JBoss Community Archive (Read Only)

ModeShape 5

Binary values

A common use for repositories is to manage (among other things) files, so ModeShape is now capable of handling even extremely large binary values that are larger than available memory. This is because ModeShape never loads the whole value onto the heap, but instead streams the value to and from the persistent store. And you can configure where ModeShape stores the binary values independently of where the rest of the content is stored.

How it works

The key to understanding how ModeShape manages the Binary values is to remember how the JCR API exposes them. To set a property to a Binary value, the JCR client creates the javax.jcr.Binary instance from the binary stream:

javax.jcr.Session session = ...
javax.jcr.ValueFactory factory = session.getValueFactory();

// Create the binary value ...
java.io.InputStream stream = ...
javax.jcr.Binary binary = factory.createBinary(stream);

// Use the binary value ...
javax.jcr.Property property = ...
property.setValue(binary);

// Save the changes ...
session.save();

Then, to access the binary content, the JCR client gets the property, gets the binary value(s), and then obtains the binary value's InputStream:

javax.jcr.Property property = ...
javax.jcr.Binary binary = property.getValue().getBinary();
java.io.InputStream stream = binary.getStream();
// Use the stream ...

When ModeShape creates the actual javax.jcr.Binary value, it reads the supplied java.io.InputStream and immediately stores the content in the repository's binary storage area, which then returns a Binary instance that contains a pointer to the persisted binary content. When needed, that Binary instance (or another one obtained at a later time) obtains from the binary storage area the InputStream for the content and simply returns it.
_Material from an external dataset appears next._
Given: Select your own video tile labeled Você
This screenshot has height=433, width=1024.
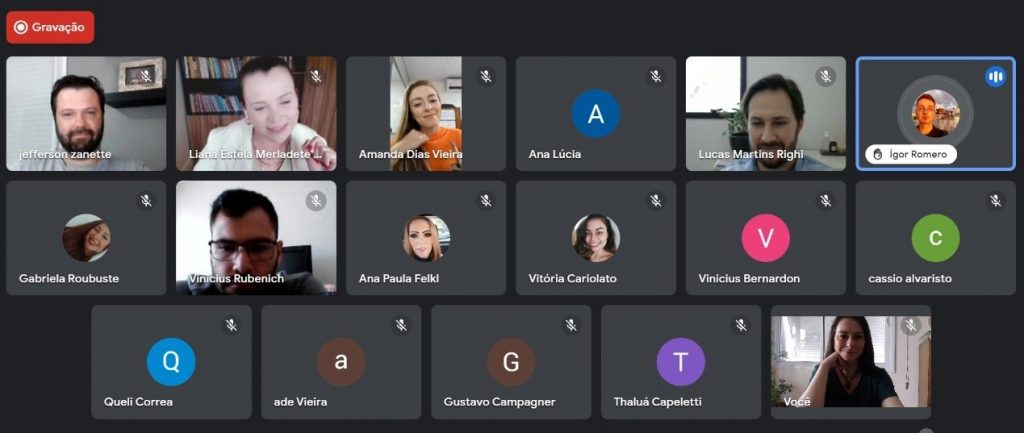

Note that the same Binary value can be read from one property and set on any other properties:

javax.jcr.Session session = ...

// Get the Binary value from one property ...
javax.jcr.Property property = ...
javax.jcr.Binary binary = property.getValue().getBinary();

// And set it as the value for other properties ...
javax.jcr.Property property = ...
property.setValue(binary);

// Save the changes ...
session.save();

This works because the Binary value contains only the pointer to the binary content, copying or reusing the Binary objects is very efficient and lightweight. It also works because of what ModeShape uses for the pointers.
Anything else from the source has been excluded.